Wie bei der Vereinigung 1990 "erwartet uns alle eine Herausforderung, die Generationen beschäftigen wird", sagte Bundespräsident Joachim Gauck am Samstag beim zentralen Festakt zum Tag der Deutschen Einheit in Frankfurt am Main: "Doch anders als damals soll nun zusammenwachsen, was bisher nicht zusammengehörte."
Gauck: Keine Toleranz für Intoleranz
Die innere Einheit müsse neu errungen werden, sagte Gauck. Dabei stünden die im Grundgesetz festgeschriebenen Werte nicht zur Disposition. "Toleranz für Intoleranz darf es nicht geben", sagte der Bundespräsident.
Bundeskanzlerin Angela Merkel (CDU) sagte am Wochenende im Deutschlandfunk, das Land stehe vor neuen Aufgaben: "Aufgaben, die wir in der Dimension, in der Reichweite noch nicht kannten." Die Integrationsaufgabe könne nicht abgelehnt, sondern solle so gestaltet werden, "dass es für uns alle sich zum Guten entwickelt".
Gauck sagte beim Festakt in Frankfurt, es brauche Zeit, bis sich die Neuankommenden an eine Gesellschaftsordnung gewöhnen, "die sie nicht selten in Konflikt mit ihren traditionellen Normen bringt". Auch müssten sich Einheimische an ein Land gewöhnen, in dem Vertrautes zuweilen verloren geht. "Lassen Sie aus Kontroversen keine Feindschaften entstehen", sagte Gauck vor rund 1.300 Gästen aus dem In- und Ausland in der Frankfurter Alten Oper.
1,4 Millionen Menschen bei Bürgerfest in Frankfurt
Der Festakt "25 Jahre Deutsche Einheit" war der Höhepunkt der zentralen Feierlichkeiten zum 3. Oktober in Frankfurt. 1,4 Millionen Menschen besuchten von Freitag bis Sonntag ein Bürgerfest. Wie die Polizei am Sonntag mitteilte, blieben die Feiern weitgehend störungsfrei. Am Samstag hatte es an einzelnen Stellen Proteste von Gruppen linksgerichteter Gegner der Einheitsfeier gegeben. Zwei Polizisten wurden nach einem Buttersäure-Anschlag vorübergehend im Krankenhaus behandelt.
In Berlin fand vor dem Brandenburger Tor ein "Festival der Einheit" statt. Auch in zahlreichen anderen deutschen Städten wurde am Wochenende gefeiert und an den Beitritt der DDR zur Bundesrepublik am 3. Oktober 1990 erinnert.

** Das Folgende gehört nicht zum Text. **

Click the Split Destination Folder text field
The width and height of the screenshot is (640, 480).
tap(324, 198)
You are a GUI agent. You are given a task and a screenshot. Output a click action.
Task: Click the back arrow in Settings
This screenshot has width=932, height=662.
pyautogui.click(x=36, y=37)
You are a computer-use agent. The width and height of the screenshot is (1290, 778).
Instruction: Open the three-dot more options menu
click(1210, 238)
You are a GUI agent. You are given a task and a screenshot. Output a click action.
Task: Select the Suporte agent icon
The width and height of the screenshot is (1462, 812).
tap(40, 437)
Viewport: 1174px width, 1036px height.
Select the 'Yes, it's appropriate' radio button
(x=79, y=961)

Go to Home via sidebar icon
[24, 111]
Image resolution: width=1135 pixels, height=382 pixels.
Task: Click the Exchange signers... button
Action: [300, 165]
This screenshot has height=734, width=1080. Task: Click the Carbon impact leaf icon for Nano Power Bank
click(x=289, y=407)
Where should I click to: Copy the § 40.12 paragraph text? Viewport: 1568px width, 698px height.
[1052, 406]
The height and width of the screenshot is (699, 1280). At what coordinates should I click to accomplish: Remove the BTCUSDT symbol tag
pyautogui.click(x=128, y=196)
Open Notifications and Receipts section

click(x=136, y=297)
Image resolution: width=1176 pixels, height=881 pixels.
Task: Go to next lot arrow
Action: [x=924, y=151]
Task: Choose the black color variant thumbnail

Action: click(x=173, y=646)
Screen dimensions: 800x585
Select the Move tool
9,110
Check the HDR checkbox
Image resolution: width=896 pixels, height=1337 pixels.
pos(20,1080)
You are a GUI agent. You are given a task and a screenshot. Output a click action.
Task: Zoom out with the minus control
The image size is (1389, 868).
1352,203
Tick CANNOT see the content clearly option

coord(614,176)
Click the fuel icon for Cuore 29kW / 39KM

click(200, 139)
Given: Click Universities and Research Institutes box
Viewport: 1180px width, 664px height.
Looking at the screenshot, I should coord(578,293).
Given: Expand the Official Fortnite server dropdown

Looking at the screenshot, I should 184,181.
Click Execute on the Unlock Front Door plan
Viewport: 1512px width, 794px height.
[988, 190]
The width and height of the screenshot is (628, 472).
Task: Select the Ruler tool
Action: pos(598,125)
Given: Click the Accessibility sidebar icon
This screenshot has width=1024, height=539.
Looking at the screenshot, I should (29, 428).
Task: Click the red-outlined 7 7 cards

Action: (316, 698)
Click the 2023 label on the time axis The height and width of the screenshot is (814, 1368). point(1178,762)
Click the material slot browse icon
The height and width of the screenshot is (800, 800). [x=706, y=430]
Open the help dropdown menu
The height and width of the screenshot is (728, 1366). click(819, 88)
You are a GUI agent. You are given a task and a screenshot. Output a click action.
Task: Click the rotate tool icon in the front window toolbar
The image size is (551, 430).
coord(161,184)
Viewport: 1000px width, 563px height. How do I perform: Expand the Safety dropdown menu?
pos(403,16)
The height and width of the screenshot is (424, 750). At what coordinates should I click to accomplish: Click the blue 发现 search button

Beim Festakt in Frankfurt ging auch der gastgebende hessische Ministerpräsident Volker Bouffier (CDU) auf die aktuelle Flüchtlingskrise ein und lobte das Engagement der Deutschen als beispielhaft. Nun gelte es, die Flüchtlinge zu Mitbürgern werden zu lassen. Das wiedervereinigte Deutschland sei ein weltoffenes und tolerantes Land, sagte der amtierende Bundesratspräsident und hieß eine Gruppe von Flüchtlingen willkommen, die er zu dem Festakt eingeladen hatte.
Die Feiern in Frankfurt hatten am Samstagmorgen mit einem ökumenischen Gottesdienst im Dom begonnen. Der Apostolische Administrator des katholischen Bistums Limburg, Weihbischof Manfred Grothe, sagte: "Die Vielfalt bestimmt unser Land, und wir sind dankbar für sie - und genauso ist uns die Einheit unseres Landes ein kostbares Geschenk und hohes Gut." Der hessen-nassauische Kirchenpräsident Volker Jung bezeichnete in seiner Predigt die Liebe als die Basis menschlichen Zusammenlebens. "Wer liebt, sieht im anderen Menschen nicht den Fremden, sondern die Schwester, den Bruder", sagte er.